By Missy, Giuseppe, Gary and Sebastian
At approximately 9 PM August 14th, human rights workers (HRW) living in Tel Rumeida went to the checkpoint to investigate a rumor of abuse of a Palestinian man by the soldiers there. They noticed at the checkpoint a small man crouching in the corner of an impromptu soldier’s post to the right of the checkpoint. He had his T-shirt pulled up over his head.
The human rights workers asked the soldier standing near the entrance/exit of the checkpoint to check on the condition of the man in the corner. They called to him in Arabic and the man had pulled his shirt from his face before I spoke to him, but then pulled his shirt up again, appearing afraid. The soldier told them to shut up and then told the Palestinian man, inches from his face, several times in Arabic, “Uskot! Uskot!”, which means “shut up”. A HRW then told the soldier he wanted to offer the guy a cigarette, and the soldier agreed. The HRW was able to look at the man quickly and see that he was having a difficult time breathing. The other soldier inside the checkpoint room came out and told the HRW to leave the guy alone and go away from him. The HRW calmly walked away and reported the man’s condition to us.
This situation went on for about half an hour. During this time, one human rights worker called the Humanitarian Office of the DCO (an adminstrative branch of the Israeli military) twice, to report that the man was possibly injured and might need medical attention. I also told the DCO that the soldier appeared to be under the influence of some substance or was acting mentally unstable. The soldier had been going from being hyperactive and talking about his past history of doing “crystal, meth, cocaine, marijuana, alcohol…” to taking his helmet off and hanging his head with a blank stare on his face. The soldier had also offered me pizza several times, walking close to me with box open; he also asked if I wanted to drink vodka. He offered the same to other HRWs, who refused.

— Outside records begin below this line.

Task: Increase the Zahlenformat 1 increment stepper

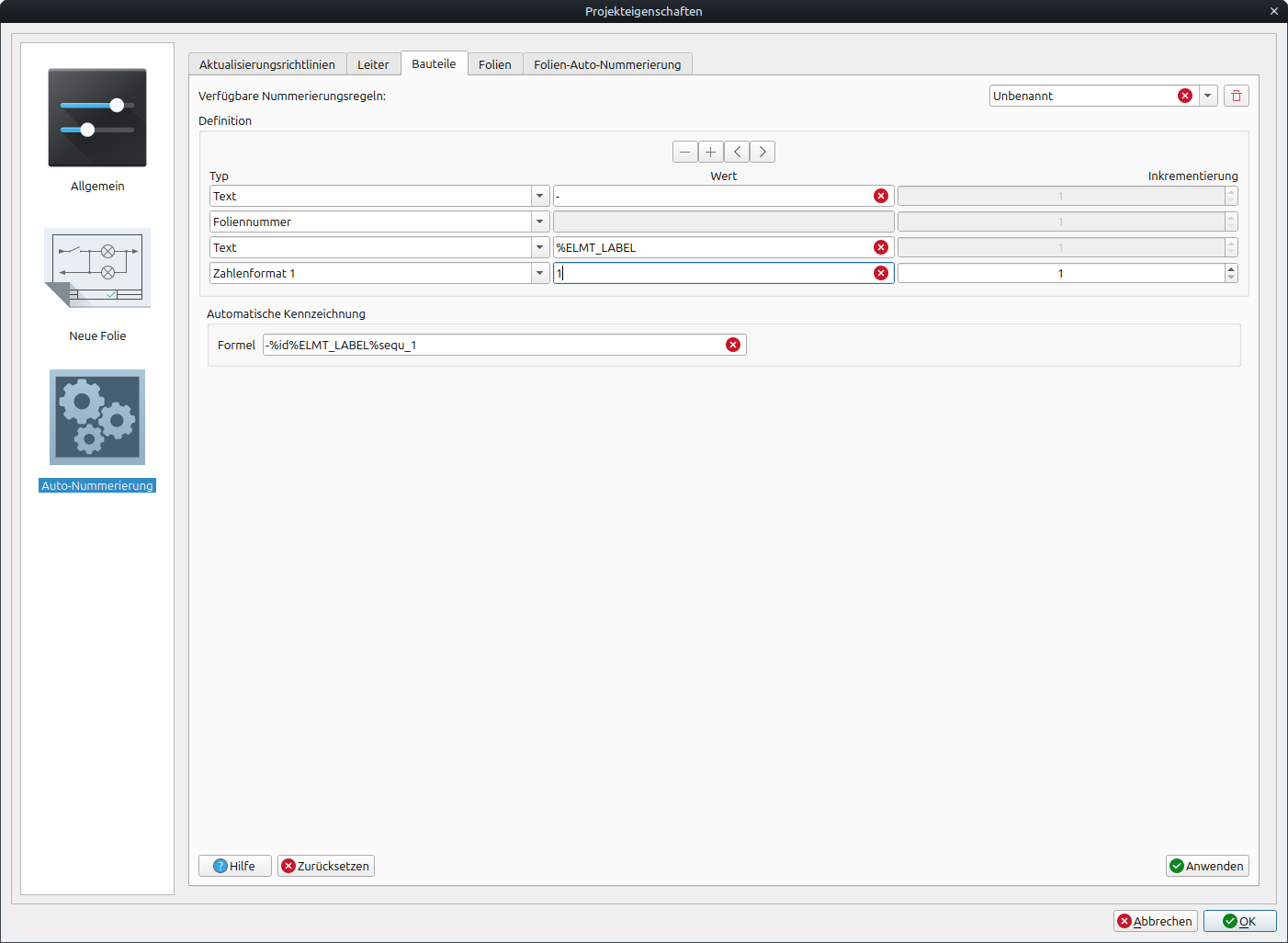Action: click(x=1231, y=268)
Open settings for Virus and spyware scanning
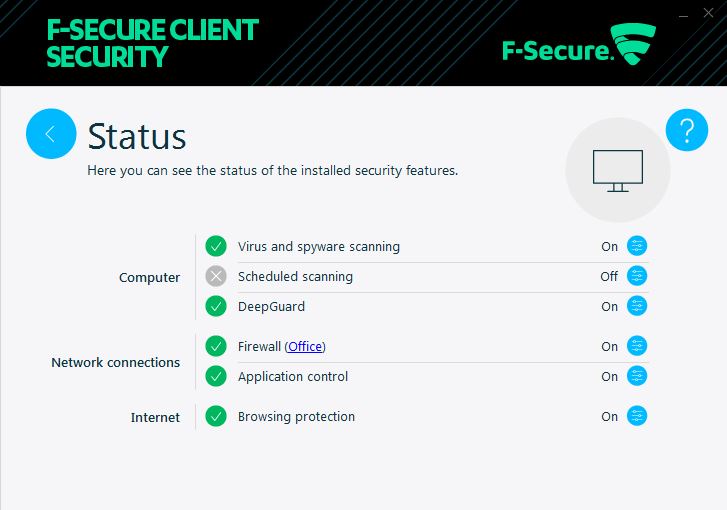This screenshot has width=727, height=510. click(637, 246)
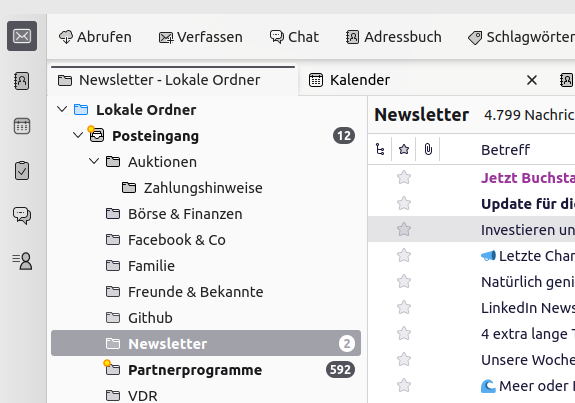The image size is (575, 403).
Task: Open the Mail space in sidebar
Action: 22,36
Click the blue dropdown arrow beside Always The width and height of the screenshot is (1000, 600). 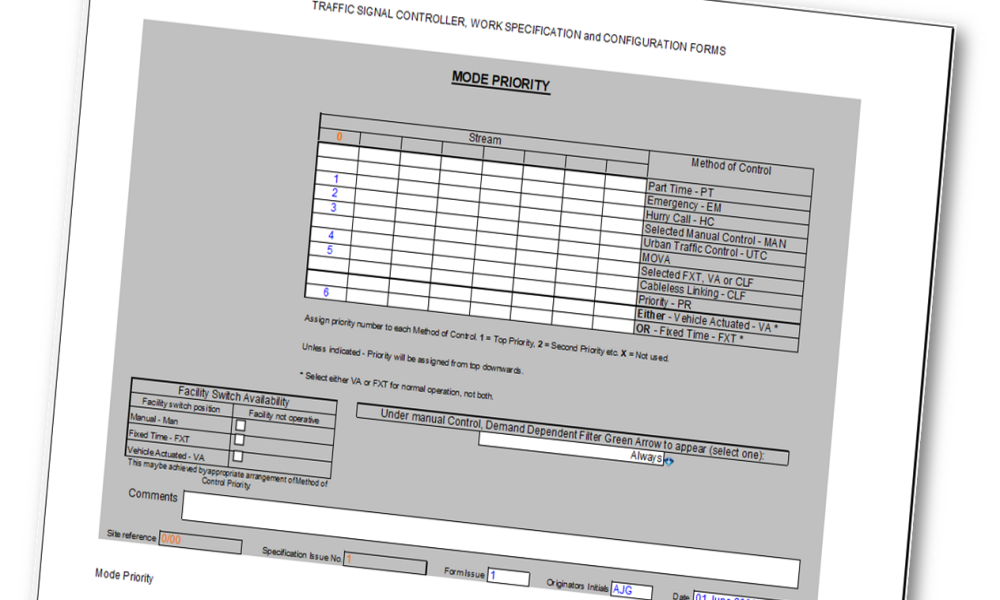668,459
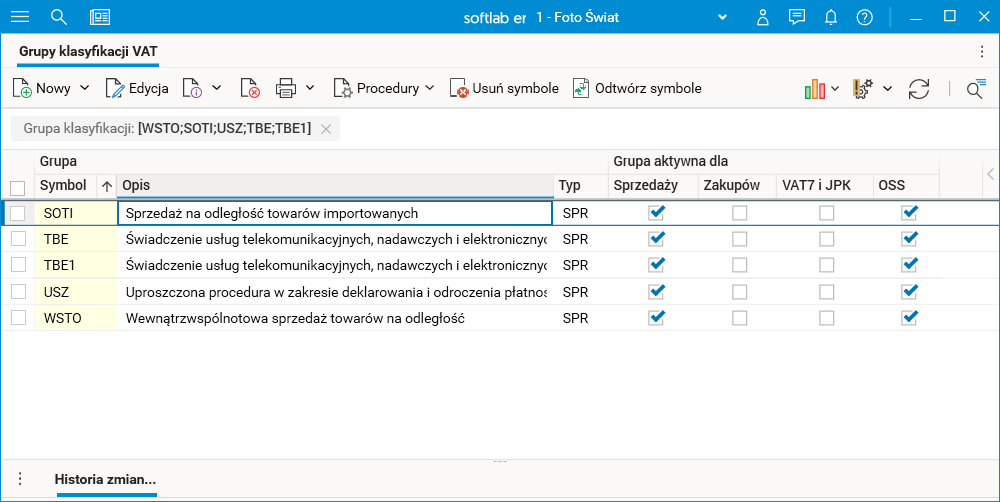This screenshot has width=1000, height=502.
Task: Expand the Nowy dropdown arrow
Action: tap(84, 88)
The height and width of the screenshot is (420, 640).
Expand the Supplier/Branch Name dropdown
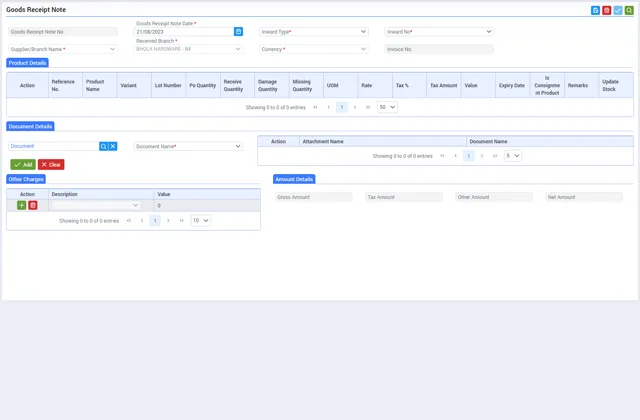[63, 49]
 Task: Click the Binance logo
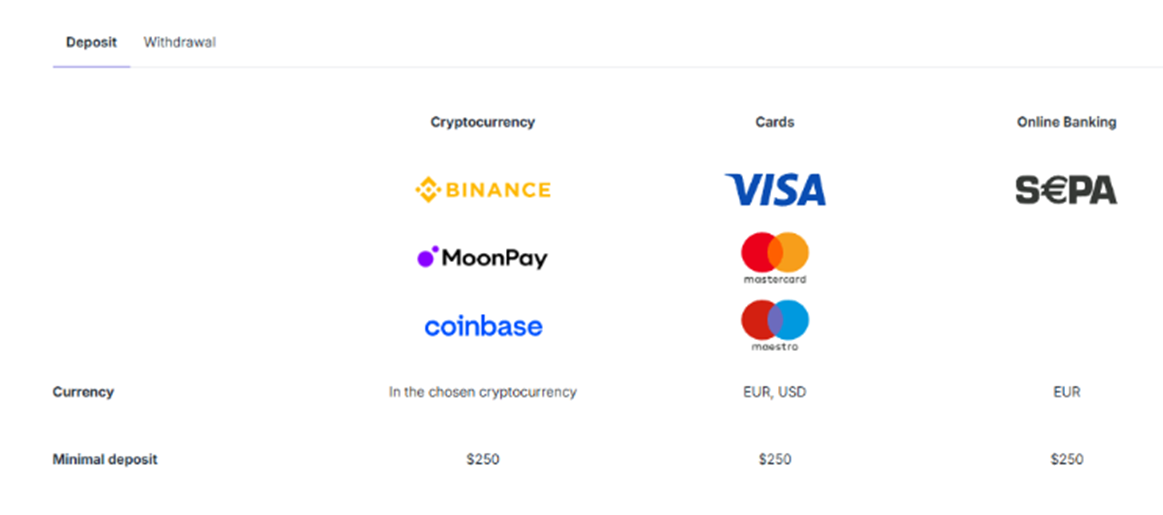pos(483,190)
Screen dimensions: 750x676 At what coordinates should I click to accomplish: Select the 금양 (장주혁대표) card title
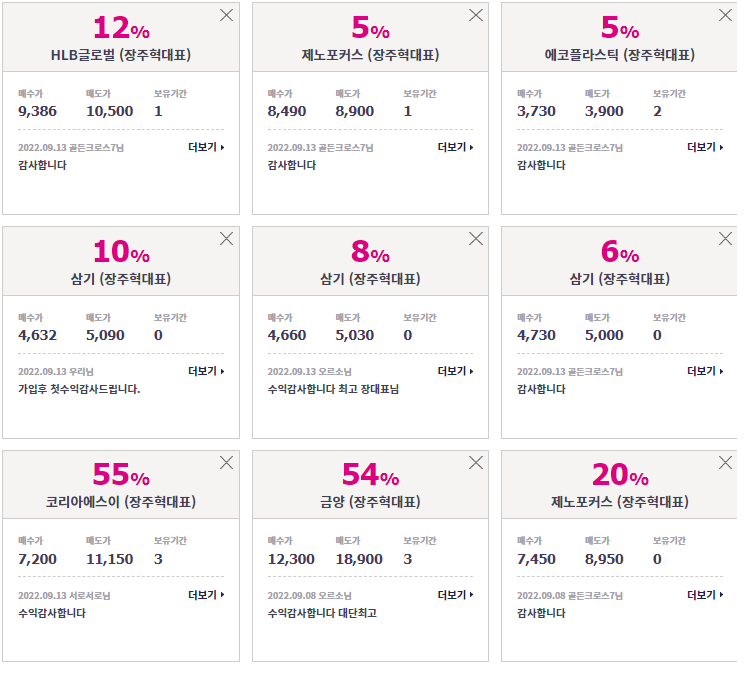point(370,502)
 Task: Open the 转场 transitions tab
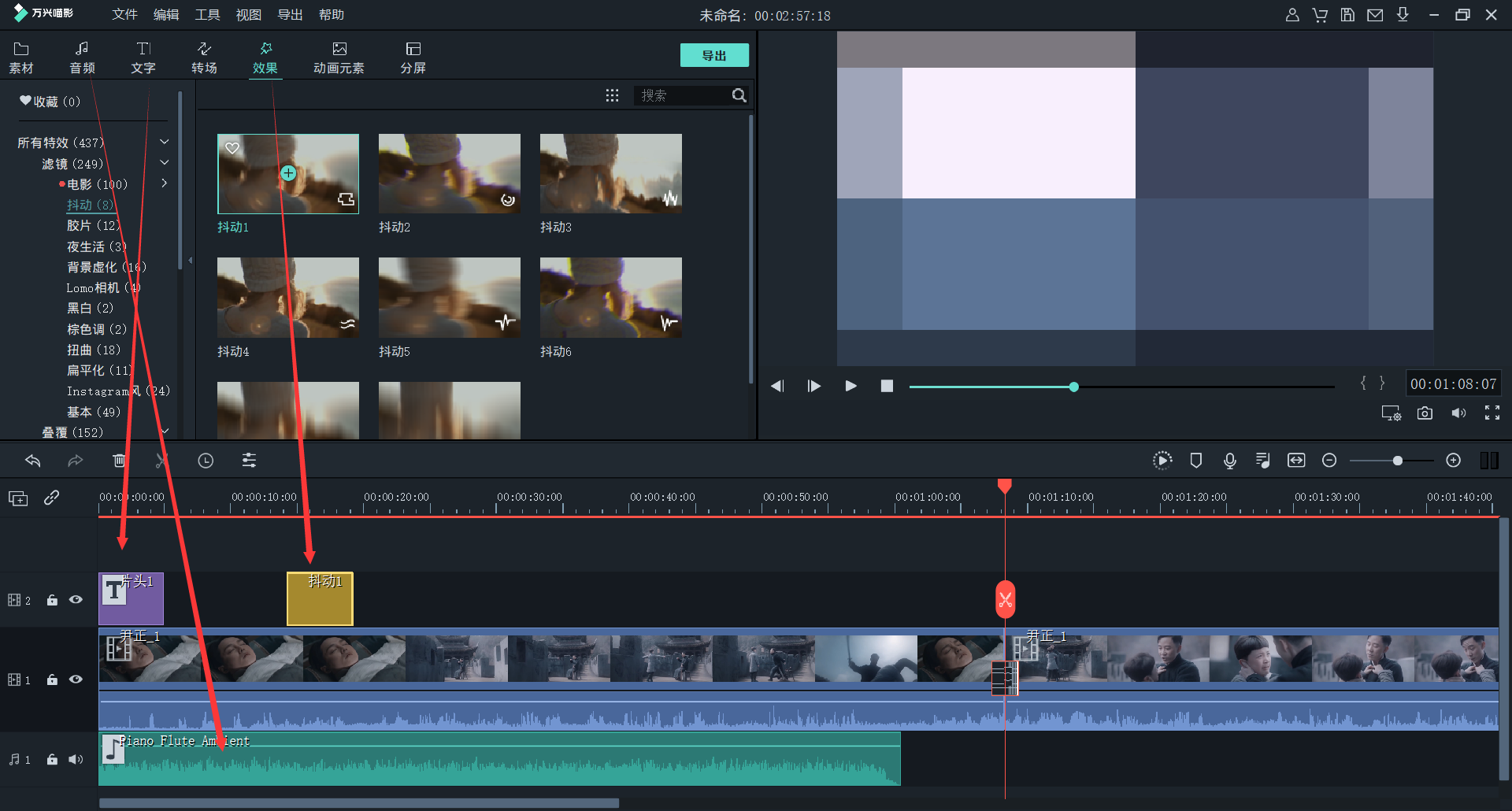[204, 57]

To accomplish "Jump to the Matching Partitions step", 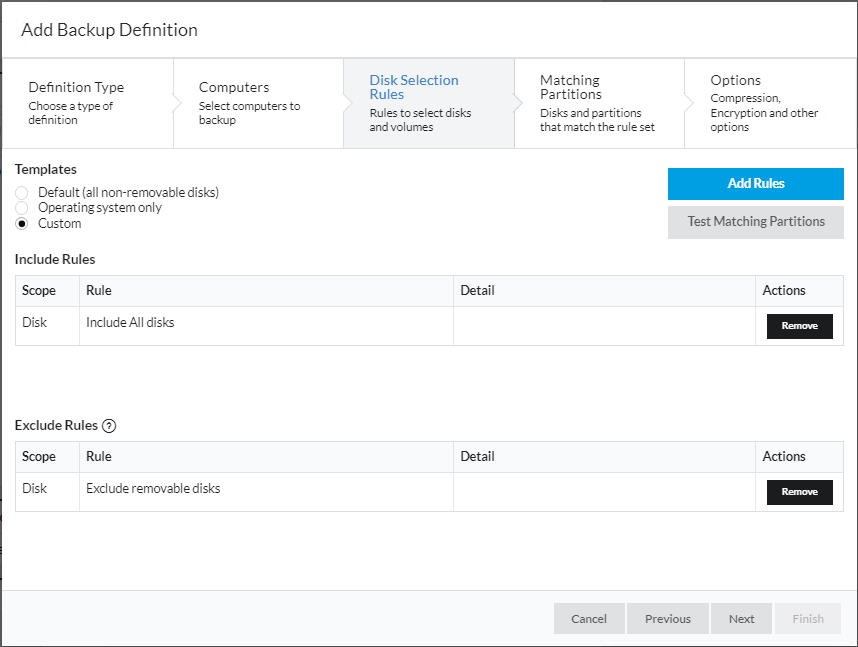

The soldier then became agitated and said that he hated all Arabs and wanted to shoot or kill them. He said that terrorists had killed his family when he was a small child, and that he spent many years before the military doing drugs. He went on to talk about doing methamphetamine, cocaine, marijuana and alcohol, and said that when his family was killed, his brain was dead. He said that since joining the Israeli army he was a new man. He also commented that he had been in the Army for two years now. The soldier then moved the detained man, who appeared to be autistic, behind the door to the right of the checkpoint and said that he could go and beat the man if we wanted, and then asked us repeatedly if we wanted him to beat the man. The HRWs calmly replied, ‘No’.
Another HRW then got water and asked if he could offer water to the man; the soldier took the bottle and said he’d give it to the man. The HRW followed the soldier and attempted to assess the man’s condition again. He asked the Palestinian man to lift up his shirt, but could see no injuries. The man still appeared to be having a difficult time breathing. At the one hour mark, the unstable soldier went to the Palestinian man and said in Arabic, “Tayib, halas?” which means, roughly translated, “Ok, enough?” The Palestinian man was rocking back and forth and said ‘yes’. The soldier let the man get up and he began to walk away.
At this point, another soldier’s jeep with four soldiers inside appeared from Shuhada Street. They stopped the Palestinian man and began checking his ID again. The unstable soldier went to the jeep, and then about five more soldiers arrived from the hill. The autistic man stood near them, rocking back and forth. The unstable soldier then approached two of the human rights workers standing nearby, “What? What’s the problem? You are gay, and your friend is a bitch,” he said. The soldier was holding his gun in a downward but forward position. He then swung his gun towards his back and put his hands forward, as if to push or hit the HRW. The HRW put his hands up in the air as if to block a possible blow. Another soldier came to the unstable soldier and pushed him away.
The unstable soldier became aggressive and from about ten feet away, he put his gun up and pointed it at an HRW’s head with the flashlight lit. The unstable soldier then took his gun and pulled it up over his head. He then took the barrel end in his hands and swung the butt of the gun at her head. The HRW ducked and four soldiers surrounded the unstable soldier and led him to the military jeep. The other soldiers had removed his gun, vest and helmet from him. He attempted to come up the hill, but was stopped; he then went yelling and screaming towards the checkpoint. All the HRWs left at this point.